We did a deep dive video on this and why it was creating a good long-term risk reward set-up in Visa back in when it dropped below $200. Like I said in that video, what happens to Visa tends to carry over to Mastercard and vice versa.
We were adding to both names before the recent pullback and we’re still adding to these names for new accounts and any underweight accounts.
Both business models benefit from strong networks effects. And to borrow a term from Akre Capital Management, both are bottleneck businesses.
Which is a company that:
- sits atop large, global, secular growth opportunities fed by multiple industries and geographies
- has those opportunities funneled (hence the bottleneck) disproportionately to it because of sustainable competitive advantages,
- and enjoys exceptional economics, often superior to the industries and customers the business serves.

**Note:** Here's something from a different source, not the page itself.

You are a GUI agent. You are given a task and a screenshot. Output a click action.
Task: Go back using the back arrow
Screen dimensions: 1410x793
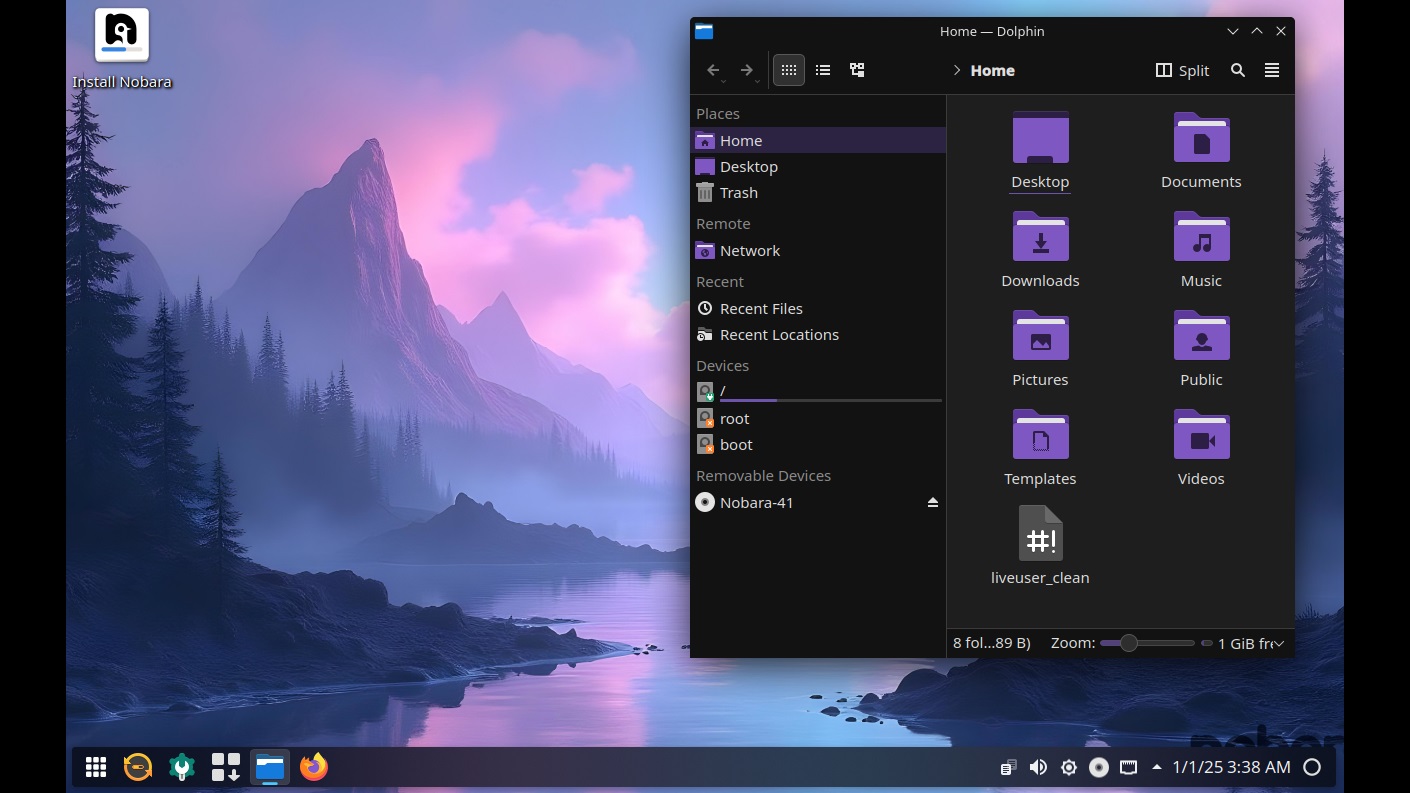(x=713, y=70)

Visa and Mastercard sit at the center of the secular growth in electronic payments. This trend cuts across pretty much every country and every type of retail business. And every up-and-coming fintech/payment company is partnering with them to leverage Visa and Mastercard’s networks to grow as fast as possible. Why compete directly with Visa and Mastercard when you can grow with them.
Our estimate of fair value for Visa is $250 for Visa and $400 for Mastercard.
This is our preliminary shopping list and we’ll be adding more names to this list when their stock price drops below our estimate of fair value.